Hari Movva, MD, Anirudha Chatterjee, MD, James Mchenry, MD University of Texas Medical Branch, Galveston, TX Introduction: Small bowel obstruction (SBO) is a common surgical emergency, especially in the elderly, accounting for about 15% of acute abdominal pain admissions. While typically caused by adhesions, hernias, or malignancies, less common factors like retained contrast material may be overlooked. Barium sulfate, used in imaging such as modified barium swallow (MBS) studies, is usually inert but can lead to obstruction if retained, particularly in patients with diverticula or slow GI transit. We report a rare case of SBO in a 78-year-old man, potentially linked to retained barium from a recent MBS, highlighting the need to consider iatrogenic causes and the potential for conservative treatment.
Case Description/
Methods: A 78-year-old male with a history of CAD,GERD, and hiatal hernia presented with progressive weakness and epigastric pain. Over three days, he experienced poor oral intake, debilitating weakness and two episodes of loose stools accompanied by burning epigastric pain. Vitals were stable. Physical examination was unremarkable except for epigastric tenderness, and lipase was normal. Initial symptomatic improvement was noted after GI cocktail. Abdominal X-ray revealed dilated small bowel loops (up to 5.1 cm) suggestive of SBO. A CT abdomen/pelvis with contrast showed a dilated small bowel with a narrowed distal segment due to mural thickening and enhancement in the right abdomen concerning for evolving SBO. Hyperdense material was noted in the colon, likely residual from a prior MBS, suspected asretained barium contributing to obstruction, especially as dense material was seen near the ileocecal valve. A nasogastric tube was placed to low intermittent wall suction, with symptomatic improvement and eventual removal overnight. The patient was managed conservatively, with gradual return of bowel function. Follow-up imaging showed persistent but stable small bowel dilation, consistent with clinical improvement. Discussion: Small bowel obstruction (SBO) is a common surgical emergency, though rarely caused by retained contrast agents like barium sulfate. Typically inert, barium may contribute to obstruction in patients with altered motility or anatomy. In this case, hyperdense material near the ileocecal valve after a recent modified barium swallow suggested retained contrast worsening an evolving SBO. Though uncommon, iatrogenic causes should be considered, especially in high-risk patients. Conservative management was effective, underscoring the value of early recognition and tailored care.

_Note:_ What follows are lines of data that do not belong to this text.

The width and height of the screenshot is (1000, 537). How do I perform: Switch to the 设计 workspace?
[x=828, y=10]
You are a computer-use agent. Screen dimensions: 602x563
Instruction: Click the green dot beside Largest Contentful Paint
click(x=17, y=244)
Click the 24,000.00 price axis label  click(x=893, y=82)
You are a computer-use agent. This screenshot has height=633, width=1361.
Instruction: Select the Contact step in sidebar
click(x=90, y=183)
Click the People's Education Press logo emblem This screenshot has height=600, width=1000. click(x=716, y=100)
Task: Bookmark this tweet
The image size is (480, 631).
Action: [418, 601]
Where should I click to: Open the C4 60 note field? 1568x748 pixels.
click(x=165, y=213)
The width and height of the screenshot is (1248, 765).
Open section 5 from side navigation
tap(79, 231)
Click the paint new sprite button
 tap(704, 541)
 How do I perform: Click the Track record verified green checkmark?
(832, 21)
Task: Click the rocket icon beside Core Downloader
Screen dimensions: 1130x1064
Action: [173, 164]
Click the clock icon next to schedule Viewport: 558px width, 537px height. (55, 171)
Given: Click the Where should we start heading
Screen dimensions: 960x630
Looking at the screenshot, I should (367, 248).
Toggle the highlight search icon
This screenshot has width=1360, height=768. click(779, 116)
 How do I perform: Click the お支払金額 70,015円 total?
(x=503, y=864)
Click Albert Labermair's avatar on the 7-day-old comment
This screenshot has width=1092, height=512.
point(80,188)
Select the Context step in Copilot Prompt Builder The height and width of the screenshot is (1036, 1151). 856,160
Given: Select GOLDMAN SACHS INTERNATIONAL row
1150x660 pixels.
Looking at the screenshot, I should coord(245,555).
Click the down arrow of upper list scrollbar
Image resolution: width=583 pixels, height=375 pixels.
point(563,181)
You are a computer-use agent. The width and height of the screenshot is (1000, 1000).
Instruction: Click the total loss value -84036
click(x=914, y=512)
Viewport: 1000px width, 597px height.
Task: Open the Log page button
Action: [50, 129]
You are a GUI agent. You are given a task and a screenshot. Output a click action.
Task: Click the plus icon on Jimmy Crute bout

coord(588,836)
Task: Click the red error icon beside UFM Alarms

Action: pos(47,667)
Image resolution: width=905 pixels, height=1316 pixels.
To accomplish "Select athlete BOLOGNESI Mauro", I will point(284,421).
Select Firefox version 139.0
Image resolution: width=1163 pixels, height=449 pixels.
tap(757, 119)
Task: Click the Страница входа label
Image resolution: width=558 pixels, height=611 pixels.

Disclosures: Hari Movva indicated no relevant financial relationships. Anirudha Chatterjee indicated no relevant financial relationships. James Mchenry indicated no relevant financial relationships.
Hari Movva, MD, Anirudha Chatterjee, MD, James Mchenry, MD. P0353 - When Diagnosis Becomes the Problem: Retained Barium Contrast as a Contributor to Small Bowel Obstruction, ACG 2025 Annual Scientific Meeting Abstracts. Phoenix, AZ: American College of Gastroenterology.